===== Dataset records
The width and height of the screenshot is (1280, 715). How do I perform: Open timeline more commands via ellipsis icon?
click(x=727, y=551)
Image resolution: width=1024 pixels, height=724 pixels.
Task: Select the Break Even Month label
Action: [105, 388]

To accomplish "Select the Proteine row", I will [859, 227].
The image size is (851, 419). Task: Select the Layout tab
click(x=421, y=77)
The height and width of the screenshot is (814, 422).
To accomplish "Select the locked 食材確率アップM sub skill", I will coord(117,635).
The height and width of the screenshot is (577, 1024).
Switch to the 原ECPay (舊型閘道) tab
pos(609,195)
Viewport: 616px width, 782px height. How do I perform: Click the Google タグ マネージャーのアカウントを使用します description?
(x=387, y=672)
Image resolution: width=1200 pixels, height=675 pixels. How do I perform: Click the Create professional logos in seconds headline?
==========
- [Description of the task]
A word-for-word copy of the material is required.

- [Exercise output]
The width and height of the screenshot is (1280, 715). How do I perform: Open timeline more commands via ellipsis icon?
click(x=727, y=551)
Image resolution: width=1024 pixels, height=724 pixels.
Task: Select the Break Even Month label
Action: [105, 388]

To accomplish "Select the Proteine row", I will [859, 227].
The image size is (851, 419). Task: Select the Layout tab
click(x=421, y=77)
The height and width of the screenshot is (814, 422).
To accomplish "Select the locked 食材確率アップM sub skill", I will coord(117,635).
The height and width of the screenshot is (577, 1024).
Switch to the 原ECPay (舊型閘道) tab
pos(609,195)
Viewport: 616px width, 782px height. How do I perform: Click the Google タグ マネージャーのアカウントを使用します description?
(x=387, y=672)
Image resolution: width=1200 pixels, height=675 pixels. How do I perform: Click the Create professional logos in seconds headline?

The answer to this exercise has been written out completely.